What the task requires - For the listing that follows, give again exactly the lines from the one with "Where should I click to: Open the Modifiers" to the one with "This screenshot has width=632, height=509.", including both.
━━━━━━━━━━━━━━━━
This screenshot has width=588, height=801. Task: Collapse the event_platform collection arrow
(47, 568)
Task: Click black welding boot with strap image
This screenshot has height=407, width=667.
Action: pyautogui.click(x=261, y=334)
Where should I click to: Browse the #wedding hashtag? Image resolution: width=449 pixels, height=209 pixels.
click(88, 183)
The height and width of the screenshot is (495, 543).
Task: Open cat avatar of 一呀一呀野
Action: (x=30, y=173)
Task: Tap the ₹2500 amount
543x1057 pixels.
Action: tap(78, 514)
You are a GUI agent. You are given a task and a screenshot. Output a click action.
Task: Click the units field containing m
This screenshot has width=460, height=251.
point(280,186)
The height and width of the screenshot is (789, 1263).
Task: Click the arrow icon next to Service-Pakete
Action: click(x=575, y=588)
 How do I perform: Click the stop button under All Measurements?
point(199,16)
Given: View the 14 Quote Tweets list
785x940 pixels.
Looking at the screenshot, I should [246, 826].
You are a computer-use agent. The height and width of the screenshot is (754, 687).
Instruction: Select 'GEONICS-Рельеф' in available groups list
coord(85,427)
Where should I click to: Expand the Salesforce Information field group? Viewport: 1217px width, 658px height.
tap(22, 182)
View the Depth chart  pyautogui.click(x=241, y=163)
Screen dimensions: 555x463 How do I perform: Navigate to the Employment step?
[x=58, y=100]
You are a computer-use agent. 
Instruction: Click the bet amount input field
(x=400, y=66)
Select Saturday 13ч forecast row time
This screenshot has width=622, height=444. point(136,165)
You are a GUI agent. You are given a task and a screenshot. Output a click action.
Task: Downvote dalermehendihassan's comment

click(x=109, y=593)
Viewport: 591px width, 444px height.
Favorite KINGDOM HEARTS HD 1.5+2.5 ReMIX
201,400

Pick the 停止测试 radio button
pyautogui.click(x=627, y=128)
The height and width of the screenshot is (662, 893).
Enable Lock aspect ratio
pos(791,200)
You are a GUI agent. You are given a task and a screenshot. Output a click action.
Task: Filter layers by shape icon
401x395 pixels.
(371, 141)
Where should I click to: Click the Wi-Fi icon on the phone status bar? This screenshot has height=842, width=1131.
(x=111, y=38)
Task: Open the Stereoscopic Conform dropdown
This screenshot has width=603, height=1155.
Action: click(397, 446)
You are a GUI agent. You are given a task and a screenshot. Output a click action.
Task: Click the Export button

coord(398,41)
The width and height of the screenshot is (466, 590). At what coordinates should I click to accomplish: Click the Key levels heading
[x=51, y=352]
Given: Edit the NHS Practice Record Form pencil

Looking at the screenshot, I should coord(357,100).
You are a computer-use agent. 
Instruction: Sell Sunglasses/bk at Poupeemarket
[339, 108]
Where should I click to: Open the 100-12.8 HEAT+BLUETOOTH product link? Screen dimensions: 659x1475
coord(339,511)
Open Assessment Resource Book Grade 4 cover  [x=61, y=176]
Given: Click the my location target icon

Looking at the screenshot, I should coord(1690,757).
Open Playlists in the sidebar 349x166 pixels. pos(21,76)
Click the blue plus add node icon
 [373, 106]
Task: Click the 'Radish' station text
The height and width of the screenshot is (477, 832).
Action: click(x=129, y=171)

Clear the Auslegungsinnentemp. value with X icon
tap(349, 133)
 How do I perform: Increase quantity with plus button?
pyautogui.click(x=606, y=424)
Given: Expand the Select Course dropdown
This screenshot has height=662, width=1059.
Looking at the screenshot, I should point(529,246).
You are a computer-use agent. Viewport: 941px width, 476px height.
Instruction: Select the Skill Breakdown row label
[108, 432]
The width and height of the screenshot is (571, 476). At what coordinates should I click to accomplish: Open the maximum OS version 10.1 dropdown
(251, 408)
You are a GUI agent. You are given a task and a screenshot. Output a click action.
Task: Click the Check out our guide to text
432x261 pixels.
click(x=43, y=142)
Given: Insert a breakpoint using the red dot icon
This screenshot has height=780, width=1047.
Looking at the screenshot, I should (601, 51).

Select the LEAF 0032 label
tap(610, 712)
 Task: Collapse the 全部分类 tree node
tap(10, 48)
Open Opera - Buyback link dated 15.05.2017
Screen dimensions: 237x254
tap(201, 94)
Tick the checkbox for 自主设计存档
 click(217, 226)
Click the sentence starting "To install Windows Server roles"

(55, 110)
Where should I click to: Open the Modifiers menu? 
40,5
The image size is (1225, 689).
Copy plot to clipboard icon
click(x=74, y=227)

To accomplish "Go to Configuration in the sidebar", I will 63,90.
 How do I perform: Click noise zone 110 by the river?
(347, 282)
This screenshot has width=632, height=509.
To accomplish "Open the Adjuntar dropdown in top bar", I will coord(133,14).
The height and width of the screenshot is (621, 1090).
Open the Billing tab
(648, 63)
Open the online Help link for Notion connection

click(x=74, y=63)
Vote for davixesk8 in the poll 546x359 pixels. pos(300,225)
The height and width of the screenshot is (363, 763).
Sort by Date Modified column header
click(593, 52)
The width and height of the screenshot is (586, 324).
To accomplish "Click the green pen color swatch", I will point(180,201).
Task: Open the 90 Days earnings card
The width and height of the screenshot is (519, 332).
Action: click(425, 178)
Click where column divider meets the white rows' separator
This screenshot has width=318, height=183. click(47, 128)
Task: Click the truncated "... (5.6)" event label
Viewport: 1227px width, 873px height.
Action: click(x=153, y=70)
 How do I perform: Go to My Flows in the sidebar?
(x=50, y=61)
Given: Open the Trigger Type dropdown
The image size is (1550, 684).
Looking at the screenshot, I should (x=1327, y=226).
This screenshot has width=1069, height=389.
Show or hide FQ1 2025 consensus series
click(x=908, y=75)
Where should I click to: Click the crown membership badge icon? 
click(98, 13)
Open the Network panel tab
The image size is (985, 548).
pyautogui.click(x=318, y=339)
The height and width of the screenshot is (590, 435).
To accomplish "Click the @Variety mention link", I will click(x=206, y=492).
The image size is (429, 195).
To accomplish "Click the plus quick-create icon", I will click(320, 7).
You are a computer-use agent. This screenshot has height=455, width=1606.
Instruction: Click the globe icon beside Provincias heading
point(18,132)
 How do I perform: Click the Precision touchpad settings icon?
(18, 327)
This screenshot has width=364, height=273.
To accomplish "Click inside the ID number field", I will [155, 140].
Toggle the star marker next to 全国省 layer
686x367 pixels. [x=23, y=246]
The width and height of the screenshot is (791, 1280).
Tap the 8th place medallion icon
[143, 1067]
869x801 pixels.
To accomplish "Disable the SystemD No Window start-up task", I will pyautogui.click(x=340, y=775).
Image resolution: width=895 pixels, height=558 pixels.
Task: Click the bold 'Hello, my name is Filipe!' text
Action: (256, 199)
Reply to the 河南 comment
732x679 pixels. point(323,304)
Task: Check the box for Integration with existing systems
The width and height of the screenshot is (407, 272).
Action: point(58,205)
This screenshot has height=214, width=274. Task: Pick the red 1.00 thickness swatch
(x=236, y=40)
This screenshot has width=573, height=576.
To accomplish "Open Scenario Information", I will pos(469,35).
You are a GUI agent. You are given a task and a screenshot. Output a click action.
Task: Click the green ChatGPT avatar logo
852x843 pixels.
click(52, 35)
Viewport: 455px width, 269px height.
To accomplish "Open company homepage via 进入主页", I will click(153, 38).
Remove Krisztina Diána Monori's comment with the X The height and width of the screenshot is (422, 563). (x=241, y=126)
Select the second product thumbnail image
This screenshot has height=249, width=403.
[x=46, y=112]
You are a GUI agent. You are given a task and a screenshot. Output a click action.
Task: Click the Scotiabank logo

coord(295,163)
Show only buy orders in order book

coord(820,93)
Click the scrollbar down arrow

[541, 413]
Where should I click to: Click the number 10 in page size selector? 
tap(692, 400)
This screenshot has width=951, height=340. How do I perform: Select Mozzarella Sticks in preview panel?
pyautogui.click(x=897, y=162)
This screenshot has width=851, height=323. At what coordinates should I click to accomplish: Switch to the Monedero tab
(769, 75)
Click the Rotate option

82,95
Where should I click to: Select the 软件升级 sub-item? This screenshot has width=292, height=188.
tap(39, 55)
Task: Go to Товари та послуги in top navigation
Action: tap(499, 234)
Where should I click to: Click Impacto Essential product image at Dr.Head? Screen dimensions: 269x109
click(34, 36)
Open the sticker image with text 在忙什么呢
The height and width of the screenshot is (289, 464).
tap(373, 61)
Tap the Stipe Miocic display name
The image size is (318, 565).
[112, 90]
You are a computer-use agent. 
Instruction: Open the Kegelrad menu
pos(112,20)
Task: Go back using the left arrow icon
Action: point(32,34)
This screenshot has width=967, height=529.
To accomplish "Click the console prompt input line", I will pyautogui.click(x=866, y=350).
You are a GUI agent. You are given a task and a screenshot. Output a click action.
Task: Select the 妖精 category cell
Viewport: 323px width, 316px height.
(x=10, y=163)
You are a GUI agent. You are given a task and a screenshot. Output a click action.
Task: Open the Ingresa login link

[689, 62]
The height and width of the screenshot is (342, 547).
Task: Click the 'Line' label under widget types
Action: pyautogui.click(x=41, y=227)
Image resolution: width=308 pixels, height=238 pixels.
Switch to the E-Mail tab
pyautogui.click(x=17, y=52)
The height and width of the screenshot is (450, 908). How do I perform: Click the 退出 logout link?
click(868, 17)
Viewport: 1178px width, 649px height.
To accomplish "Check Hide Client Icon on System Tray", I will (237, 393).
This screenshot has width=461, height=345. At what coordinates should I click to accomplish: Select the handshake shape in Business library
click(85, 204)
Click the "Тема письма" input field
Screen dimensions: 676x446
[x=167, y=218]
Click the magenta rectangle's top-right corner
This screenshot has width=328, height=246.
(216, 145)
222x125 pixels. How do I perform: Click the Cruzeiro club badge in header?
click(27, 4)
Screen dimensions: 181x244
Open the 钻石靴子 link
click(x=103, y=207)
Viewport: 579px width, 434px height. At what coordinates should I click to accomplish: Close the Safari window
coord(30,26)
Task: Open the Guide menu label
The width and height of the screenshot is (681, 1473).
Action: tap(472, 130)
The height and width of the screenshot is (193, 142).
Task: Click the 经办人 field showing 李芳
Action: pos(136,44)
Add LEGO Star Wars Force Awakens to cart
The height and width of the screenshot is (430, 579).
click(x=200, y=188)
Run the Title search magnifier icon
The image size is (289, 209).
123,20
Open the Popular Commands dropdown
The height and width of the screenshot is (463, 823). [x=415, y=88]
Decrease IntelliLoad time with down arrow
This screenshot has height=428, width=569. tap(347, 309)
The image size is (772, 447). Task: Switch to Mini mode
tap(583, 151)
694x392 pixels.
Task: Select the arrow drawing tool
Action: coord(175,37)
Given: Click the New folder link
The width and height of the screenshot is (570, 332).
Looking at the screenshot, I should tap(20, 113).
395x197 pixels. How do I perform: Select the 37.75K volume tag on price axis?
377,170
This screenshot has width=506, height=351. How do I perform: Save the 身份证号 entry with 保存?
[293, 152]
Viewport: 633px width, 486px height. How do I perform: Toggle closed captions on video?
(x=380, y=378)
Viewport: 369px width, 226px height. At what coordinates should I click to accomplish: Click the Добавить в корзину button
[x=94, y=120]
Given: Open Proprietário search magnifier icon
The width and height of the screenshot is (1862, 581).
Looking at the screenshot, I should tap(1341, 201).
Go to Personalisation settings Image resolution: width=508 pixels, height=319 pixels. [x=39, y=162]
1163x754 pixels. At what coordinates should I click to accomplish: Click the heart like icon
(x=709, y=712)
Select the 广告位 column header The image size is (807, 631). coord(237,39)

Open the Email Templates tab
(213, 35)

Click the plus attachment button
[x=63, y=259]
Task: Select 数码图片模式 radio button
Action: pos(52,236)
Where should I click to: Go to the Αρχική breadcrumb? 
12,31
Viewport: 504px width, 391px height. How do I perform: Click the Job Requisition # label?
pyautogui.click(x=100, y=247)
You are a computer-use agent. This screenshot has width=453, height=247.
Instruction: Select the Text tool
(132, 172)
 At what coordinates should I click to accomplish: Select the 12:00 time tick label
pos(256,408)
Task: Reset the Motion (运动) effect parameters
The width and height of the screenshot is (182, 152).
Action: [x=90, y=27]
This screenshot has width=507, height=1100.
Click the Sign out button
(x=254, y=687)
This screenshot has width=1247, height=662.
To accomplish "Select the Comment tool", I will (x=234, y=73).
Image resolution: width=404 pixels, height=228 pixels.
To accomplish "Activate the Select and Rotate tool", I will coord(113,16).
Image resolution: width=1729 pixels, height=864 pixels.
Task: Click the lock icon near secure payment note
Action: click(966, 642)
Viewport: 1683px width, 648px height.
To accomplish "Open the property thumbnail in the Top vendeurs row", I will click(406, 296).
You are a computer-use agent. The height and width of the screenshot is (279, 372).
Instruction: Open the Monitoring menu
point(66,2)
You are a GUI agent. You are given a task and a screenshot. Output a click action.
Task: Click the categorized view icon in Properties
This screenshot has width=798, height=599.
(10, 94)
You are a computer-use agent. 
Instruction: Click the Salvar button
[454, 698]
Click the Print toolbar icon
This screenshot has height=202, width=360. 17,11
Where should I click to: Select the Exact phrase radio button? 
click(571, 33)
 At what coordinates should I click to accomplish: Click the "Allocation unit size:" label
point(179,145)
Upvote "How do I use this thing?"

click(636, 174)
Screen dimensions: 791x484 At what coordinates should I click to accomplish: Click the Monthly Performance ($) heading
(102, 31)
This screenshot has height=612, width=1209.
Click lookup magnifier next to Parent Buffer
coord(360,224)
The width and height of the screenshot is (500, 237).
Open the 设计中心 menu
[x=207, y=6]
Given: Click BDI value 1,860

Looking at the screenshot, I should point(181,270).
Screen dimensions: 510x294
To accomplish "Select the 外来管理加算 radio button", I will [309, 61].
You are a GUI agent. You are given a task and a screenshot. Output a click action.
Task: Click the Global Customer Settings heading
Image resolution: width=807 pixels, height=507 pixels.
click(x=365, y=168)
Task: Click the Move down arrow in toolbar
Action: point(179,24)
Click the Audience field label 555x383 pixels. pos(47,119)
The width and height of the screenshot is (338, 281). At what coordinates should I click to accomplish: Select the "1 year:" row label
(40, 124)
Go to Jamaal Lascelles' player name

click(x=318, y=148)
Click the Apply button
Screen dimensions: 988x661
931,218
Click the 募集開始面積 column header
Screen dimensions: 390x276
━━━━━━━━━━━━━━━━
Solution to this exercise -
Where should I click to: Open the Modifiers menu? 
40,5
The image size is (1225, 689).
Copy plot to clipboard icon
click(x=74, y=227)

To accomplish "Go to Configuration in the sidebar", I will 63,90.
 How do I perform: Click noise zone 110 by the river?
(347, 282)
This screenshot has width=632, height=509.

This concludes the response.